In these pages, Max Brooks brings to light the journals of resident Kate Holland, recovered from the town’s bloody wreckage, faithfully reproducing her words alongside his own investigations into the massacre that followed and the legendary beasts behind it.

If what Kate saw in those days is real, then we must accept the impossible. We must accept that the creature known as Bigfoot walks among us—and that it is a beast of terrible strength and ferocity.

Part survival narrative, part bloody horror tale, part scientific journey into the boundaries between truth and fiction, this is a Bigfoot story as only Max Brooks could chronicle it—and like none you’ve ever read before.
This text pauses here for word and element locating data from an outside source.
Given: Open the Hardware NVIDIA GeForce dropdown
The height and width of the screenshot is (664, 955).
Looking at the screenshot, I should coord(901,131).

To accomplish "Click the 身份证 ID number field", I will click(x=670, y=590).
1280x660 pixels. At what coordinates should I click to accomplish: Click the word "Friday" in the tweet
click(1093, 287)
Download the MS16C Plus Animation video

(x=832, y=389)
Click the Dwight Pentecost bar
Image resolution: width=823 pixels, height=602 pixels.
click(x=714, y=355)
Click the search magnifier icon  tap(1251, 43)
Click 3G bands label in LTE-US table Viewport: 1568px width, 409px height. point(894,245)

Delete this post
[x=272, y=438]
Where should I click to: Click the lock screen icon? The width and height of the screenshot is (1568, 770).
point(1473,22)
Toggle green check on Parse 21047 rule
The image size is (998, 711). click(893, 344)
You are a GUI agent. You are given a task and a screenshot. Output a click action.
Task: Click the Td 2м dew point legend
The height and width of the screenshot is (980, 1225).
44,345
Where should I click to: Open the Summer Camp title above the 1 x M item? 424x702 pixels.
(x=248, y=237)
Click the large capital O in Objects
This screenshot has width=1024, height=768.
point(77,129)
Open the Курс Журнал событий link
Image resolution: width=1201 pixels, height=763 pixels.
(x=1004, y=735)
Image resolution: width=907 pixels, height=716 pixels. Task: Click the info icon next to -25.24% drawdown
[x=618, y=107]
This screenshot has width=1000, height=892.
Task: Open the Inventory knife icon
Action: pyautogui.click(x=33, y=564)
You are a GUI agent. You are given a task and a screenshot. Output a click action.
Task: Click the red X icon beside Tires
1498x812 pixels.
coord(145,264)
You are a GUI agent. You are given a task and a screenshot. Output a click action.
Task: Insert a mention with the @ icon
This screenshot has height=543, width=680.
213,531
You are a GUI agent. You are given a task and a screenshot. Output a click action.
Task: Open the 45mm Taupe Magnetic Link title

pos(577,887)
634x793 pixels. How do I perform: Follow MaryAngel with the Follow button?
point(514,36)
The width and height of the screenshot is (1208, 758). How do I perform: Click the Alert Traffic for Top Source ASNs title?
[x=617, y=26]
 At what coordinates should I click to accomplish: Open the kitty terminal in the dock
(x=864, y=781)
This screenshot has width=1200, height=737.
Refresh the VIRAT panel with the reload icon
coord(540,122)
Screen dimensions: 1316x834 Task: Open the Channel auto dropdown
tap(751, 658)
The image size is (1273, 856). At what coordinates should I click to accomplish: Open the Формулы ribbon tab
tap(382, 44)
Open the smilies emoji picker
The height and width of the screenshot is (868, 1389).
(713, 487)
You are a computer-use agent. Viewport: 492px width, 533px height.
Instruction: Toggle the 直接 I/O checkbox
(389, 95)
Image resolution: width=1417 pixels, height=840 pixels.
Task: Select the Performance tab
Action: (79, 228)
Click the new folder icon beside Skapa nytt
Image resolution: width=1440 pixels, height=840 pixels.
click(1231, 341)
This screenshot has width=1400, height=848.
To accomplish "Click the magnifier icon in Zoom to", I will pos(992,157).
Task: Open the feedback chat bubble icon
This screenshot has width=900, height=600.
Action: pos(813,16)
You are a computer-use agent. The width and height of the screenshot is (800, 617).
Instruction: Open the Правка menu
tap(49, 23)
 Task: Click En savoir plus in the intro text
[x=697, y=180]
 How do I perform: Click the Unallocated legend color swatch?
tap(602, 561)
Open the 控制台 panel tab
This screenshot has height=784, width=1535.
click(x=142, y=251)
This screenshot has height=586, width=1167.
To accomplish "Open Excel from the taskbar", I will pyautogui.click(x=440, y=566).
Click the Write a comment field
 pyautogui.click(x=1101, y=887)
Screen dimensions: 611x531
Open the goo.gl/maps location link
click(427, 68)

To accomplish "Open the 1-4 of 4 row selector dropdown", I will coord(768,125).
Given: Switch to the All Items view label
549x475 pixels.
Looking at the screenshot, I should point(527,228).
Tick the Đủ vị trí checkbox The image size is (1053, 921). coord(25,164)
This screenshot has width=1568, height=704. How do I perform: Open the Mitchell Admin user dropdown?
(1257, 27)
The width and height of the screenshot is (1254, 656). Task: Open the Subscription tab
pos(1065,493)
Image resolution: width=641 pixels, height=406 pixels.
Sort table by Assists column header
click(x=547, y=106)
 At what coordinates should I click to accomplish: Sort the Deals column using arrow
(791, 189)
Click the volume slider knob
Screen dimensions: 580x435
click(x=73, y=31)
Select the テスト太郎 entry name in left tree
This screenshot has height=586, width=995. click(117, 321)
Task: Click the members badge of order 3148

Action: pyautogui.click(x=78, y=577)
A zombie apocalypse is one thing. A volcanic eruption is quite another, for, as the journalist who does a framing voice-over narration for Brooks’ latest puts it, when Mount Rainier popped its cork, “it was the psychological aspect, the hyperbole-fueled hysteria that had ended up killing the most people.” Maybe, but the sasquatches whom the volcano displaced contributed to the statistics, too, if only out of self-defense. Brooks places the epicenter of the Bigfoot war in a high-tech hideaway populated by the kind of people you might find in a Jurassic Park franchise: the schmo who doesn’t know how to do much of anything but tries anyway, the well-intentioned bleeding heart, the know-it-all intellectual who turns out to know the wrong things, the immigrant with a tough backstory and an instinct for survival. Indeed, the novel does double duty as a survival manual, packed full of good advice—for instance, try not to get wounded, for “injury turns you from a giver to a taker. Taking up our resources, our time to care for you.”
Brooks presents a case for making room for Bigfoot in the world while peppering his narrative with timely social criticism about bad behavior on the human side of the conflict: The explosion of Rainier might have been better forecast had the president not slashed the budget of the U.S. Geological Survey, leading to “immediate suspension of the National Volcano Early Warning System,” and there’s always someone around looking to monetize the natural disaster and the sasquatch-y onslaught that follows. Brooks is a pro at building suspense even if it plays out in some rather spectacularly yucky episodes, one involving a short spear that takes its name from “the sucking sound of pulling it out of the dead man’s heart and lungs.”